Instructions for the task: In the entries below, find the line with "Instruction: Launch Microsoft" and the line with "Given: Select the DETECTION tab". Return those two lines and all lines between them, exactly.

** Opening Material for the task block **

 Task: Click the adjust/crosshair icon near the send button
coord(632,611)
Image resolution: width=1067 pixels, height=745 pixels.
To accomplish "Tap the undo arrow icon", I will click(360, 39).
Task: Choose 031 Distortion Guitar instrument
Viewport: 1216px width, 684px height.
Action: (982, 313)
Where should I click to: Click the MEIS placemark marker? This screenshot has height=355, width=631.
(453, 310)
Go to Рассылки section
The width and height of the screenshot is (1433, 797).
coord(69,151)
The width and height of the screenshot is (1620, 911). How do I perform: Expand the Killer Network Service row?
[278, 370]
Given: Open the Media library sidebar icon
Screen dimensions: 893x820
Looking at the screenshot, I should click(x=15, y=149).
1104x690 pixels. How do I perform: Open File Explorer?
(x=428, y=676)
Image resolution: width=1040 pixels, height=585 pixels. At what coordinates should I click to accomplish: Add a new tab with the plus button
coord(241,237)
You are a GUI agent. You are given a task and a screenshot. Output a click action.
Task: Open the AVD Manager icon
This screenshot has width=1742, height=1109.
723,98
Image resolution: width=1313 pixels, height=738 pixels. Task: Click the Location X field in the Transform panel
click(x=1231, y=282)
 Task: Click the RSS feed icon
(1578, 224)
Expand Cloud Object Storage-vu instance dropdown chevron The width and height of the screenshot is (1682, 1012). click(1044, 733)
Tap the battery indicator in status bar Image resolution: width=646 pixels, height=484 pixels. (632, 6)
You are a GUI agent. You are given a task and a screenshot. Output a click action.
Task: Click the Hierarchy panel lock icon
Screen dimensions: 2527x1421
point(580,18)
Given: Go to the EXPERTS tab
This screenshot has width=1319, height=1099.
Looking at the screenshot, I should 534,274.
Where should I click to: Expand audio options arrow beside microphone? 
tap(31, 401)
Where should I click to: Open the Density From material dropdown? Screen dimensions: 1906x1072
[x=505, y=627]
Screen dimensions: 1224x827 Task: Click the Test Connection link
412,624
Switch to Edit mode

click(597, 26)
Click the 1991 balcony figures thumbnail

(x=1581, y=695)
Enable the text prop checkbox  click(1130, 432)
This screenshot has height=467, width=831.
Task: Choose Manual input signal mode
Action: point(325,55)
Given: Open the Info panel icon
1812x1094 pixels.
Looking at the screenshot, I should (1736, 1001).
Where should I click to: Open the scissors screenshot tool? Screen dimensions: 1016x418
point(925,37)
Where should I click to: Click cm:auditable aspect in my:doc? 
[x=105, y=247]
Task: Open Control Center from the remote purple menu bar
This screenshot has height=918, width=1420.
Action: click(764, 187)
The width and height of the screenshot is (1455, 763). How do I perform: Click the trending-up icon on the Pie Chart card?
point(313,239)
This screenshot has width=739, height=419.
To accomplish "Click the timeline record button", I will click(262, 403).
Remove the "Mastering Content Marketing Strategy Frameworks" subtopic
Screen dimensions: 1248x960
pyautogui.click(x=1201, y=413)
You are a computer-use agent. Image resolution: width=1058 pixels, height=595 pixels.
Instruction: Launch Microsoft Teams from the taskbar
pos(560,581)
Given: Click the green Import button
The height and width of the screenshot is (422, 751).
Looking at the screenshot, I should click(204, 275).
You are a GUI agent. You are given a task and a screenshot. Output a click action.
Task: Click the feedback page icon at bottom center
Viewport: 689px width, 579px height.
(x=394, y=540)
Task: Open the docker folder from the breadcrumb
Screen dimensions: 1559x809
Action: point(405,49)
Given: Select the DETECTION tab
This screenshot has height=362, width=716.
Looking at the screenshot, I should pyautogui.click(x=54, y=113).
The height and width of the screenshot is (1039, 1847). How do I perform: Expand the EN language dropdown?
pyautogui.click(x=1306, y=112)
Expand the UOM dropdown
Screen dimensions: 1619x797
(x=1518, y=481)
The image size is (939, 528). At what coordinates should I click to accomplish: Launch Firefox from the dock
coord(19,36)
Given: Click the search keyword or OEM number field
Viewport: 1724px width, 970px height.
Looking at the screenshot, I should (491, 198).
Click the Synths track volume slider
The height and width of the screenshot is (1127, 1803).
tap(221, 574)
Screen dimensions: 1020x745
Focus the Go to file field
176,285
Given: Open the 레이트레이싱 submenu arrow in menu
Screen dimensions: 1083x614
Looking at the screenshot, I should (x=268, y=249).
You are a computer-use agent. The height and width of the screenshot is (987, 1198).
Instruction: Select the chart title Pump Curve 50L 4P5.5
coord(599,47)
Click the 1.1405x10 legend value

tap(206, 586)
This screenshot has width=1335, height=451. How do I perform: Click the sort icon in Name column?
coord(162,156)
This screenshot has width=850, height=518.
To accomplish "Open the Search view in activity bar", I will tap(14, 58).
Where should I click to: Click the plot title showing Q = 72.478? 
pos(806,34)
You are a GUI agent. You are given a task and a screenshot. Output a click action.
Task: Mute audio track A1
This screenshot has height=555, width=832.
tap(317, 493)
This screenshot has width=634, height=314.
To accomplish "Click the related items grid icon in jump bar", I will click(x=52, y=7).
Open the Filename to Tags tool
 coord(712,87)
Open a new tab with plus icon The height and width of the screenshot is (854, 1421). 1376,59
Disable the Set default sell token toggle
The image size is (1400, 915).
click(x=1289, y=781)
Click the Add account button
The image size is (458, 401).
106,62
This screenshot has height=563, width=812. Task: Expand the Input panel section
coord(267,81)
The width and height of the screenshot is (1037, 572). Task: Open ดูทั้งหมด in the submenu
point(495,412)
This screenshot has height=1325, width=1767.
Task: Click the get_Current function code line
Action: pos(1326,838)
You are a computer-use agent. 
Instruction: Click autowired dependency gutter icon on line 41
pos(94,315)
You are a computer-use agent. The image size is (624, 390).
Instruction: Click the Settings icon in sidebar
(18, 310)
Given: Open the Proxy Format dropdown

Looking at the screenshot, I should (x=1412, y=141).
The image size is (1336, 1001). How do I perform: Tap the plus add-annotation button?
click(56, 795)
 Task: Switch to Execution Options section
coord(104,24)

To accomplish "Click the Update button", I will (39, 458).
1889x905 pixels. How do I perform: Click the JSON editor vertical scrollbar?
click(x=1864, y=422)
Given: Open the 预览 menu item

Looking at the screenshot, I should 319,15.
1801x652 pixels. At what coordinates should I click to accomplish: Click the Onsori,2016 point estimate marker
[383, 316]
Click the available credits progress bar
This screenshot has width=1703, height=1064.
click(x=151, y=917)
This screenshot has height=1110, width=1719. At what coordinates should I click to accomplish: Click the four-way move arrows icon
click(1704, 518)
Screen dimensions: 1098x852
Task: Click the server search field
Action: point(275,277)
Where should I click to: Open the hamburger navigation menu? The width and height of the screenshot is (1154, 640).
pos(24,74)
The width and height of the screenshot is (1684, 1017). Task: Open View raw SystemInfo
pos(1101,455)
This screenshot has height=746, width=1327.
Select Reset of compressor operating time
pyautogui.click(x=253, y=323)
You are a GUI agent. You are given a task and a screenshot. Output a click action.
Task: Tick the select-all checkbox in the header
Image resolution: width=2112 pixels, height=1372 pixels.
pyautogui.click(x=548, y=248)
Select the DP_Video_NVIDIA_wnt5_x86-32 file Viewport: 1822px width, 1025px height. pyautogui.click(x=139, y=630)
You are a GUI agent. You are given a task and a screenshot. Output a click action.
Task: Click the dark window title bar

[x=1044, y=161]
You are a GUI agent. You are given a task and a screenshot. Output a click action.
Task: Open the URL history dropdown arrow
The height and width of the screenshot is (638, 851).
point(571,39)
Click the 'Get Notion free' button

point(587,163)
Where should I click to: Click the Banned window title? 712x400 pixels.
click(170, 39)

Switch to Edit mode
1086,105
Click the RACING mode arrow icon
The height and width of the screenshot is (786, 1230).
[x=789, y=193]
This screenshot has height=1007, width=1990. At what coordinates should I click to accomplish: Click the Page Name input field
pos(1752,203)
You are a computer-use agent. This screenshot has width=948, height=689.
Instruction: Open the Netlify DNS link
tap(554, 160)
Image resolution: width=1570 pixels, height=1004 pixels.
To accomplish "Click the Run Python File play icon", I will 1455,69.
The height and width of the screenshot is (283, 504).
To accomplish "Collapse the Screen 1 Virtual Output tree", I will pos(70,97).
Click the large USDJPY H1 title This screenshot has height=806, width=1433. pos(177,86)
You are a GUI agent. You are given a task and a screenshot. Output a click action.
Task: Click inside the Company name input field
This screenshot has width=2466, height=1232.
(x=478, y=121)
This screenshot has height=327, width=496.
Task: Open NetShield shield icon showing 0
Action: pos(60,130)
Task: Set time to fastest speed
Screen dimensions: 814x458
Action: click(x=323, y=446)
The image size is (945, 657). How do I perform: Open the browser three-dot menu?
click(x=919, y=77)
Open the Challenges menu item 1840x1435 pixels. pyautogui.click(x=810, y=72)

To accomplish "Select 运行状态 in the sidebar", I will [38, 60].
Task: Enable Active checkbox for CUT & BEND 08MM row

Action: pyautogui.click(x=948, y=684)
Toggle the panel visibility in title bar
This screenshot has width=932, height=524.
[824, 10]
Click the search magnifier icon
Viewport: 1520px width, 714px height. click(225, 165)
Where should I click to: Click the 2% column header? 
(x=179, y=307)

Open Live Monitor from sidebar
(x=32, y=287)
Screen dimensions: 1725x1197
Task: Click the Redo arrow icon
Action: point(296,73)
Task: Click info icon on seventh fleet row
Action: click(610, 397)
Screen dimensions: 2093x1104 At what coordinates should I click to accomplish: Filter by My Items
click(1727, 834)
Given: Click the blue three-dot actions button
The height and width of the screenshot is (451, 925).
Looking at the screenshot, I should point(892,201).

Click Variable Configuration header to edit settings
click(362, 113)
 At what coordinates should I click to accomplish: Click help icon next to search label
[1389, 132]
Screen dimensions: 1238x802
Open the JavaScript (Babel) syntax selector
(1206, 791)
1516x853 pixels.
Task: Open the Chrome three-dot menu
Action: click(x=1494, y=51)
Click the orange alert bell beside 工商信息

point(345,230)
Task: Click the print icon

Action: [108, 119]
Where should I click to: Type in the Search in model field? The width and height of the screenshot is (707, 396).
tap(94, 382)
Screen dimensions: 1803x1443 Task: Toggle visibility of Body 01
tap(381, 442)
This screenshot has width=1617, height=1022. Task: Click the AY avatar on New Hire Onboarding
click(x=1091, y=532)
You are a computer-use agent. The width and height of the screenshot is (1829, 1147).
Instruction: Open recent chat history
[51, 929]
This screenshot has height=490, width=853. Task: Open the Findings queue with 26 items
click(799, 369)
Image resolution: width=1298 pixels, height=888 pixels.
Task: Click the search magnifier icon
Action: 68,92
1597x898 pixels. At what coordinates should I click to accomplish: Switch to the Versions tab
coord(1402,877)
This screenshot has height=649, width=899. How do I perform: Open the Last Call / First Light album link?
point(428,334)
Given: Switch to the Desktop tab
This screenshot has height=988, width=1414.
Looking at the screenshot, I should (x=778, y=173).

** Closing Material for the task block **

Task answer:
Instruction: Launch Microsoft Teams from the taskbar
pos(560,581)
Given: Click the green Import button
The height and width of the screenshot is (422, 751).
Looking at the screenshot, I should click(204, 275).
You are a GUI agent. You are given a task and a screenshot. Output a click action.
Task: Click the feedback page icon at bottom center
Viewport: 689px width, 579px height.
(x=394, y=540)
Task: Open the docker folder from the breadcrumb
Screen dimensions: 1559x809
Action: point(405,49)
Given: Select the DETECTION tab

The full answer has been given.